愛知県岡崎市の市立図書館で起きた”サイバー攻撃”に係る逮捕劇について、ネット界隈において予想外に余波が広がっている模様。事件の経緯を事の発端となった朝日の記事から引用します。
図書館HP閲覧不能、サイバー攻撃の容疑者逮捕、だが… asahi.com
男性はソフトウエア技術者で、岡崎市立図書館から年に約100冊借りていた。図書館のホームページは使い勝手が悪く、新着図書の情報を毎日集めるプログラムを作り、3月から使い始めた。
図書館には同月以降、「ホームページにつながらない」と市民から苦情があった。相談を受けた愛知県警は、処理能力を超える要求を故意に送りつけたと判断し、業務妨害容疑で男性を逮捕した。名古屋地検岡崎支部は6月、「業務妨害の強い意図は認められない」として起訴猶予処分とした。
と、ここら当たりが最も適当だと思いますけど、詳しくは元記事を参照してください。
で、この逮捕の根拠になる「サイバー攻撃」というのが、「10分間にわずか1000回のアクセスを受けると落ちる」という「仕様」にそもそもの原因があったことが判明。さらに、システムの提供・保守を行っていた三菱電機インフォメーションシステムズはこの問題について当初から把握しており、かつ他市でも同様の案件があったにもかかわらず、図書館側に問題を伝えていなかったこと。その問題について新たに導入をした新バージョンのソフトウェアでは改修を行っていたことが分かっています。
私の認識として、警察は被害届を出された以上、適切な措置(この場合は逮捕)を行わなければなりませんから、警察の対応については間違っているとは思えません。少なくとも、この取材記事[bROOM.LOG!]を読む限りはそう思わざるを得ないんですよね。

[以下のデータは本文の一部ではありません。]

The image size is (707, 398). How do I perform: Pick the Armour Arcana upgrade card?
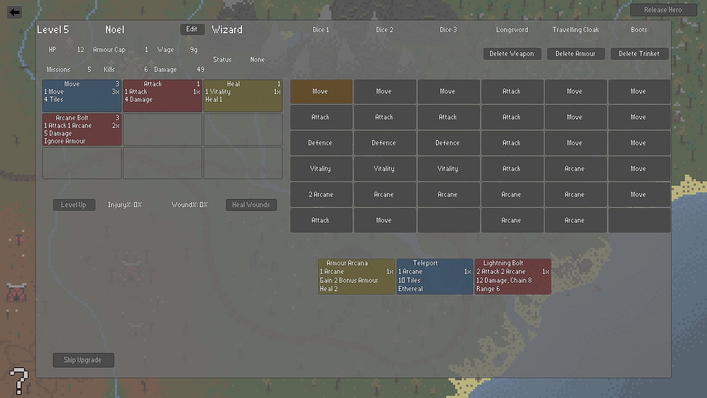pos(356,276)
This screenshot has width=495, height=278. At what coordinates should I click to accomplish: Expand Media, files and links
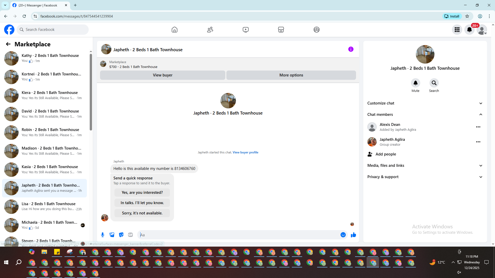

では、どこにこの問題のキモがあるかといいますと、もちろん問題を把握していながら放置し、情報提供も怠っていた三菱電機インフォメーションシステムズにも大きな責任がありますが、この件の最大のキーは、このような認識しか持っていない図書館側にあると考えます。
図書館長「了解求めないアクセスが問題」 HP閲覧不能 asahi.com
「(男性の自作プログラムに)違法性がないことは知っていたが、図書館に了解を求めることなく、繰り返しアクセスしたことが問題だ」
ー中略ー
「図書館側のソフトに不具合はなく、図書館側に責任はない」
そもそも、図書館側の出した被害届によって”誤認”とも言えかねない逮捕者を出し、後の展開によって「すでに明らかになっていたソフト側の不具合が原因」であると判明していたにもかかわらず、このような発言をしたことに対しては理解に苦しみます。また、そもそも違法性が無いという認識であったのに、一足飛びに被害届に至った理由も説明不足・・・というか、発言によって余計に分からなくなりました。
とりあえず、図書館側・・・というよりも市が早急に行わなければならないことは、逮捕に追い込んだ男性に対して謝罪することだと考えます。いくらシステムに無知な文系の事務屋といえど、この期に及んでこんな発言が許されるはずなんて無いはずです。今後の展開、具体的には市側の誠実な対応を望みます。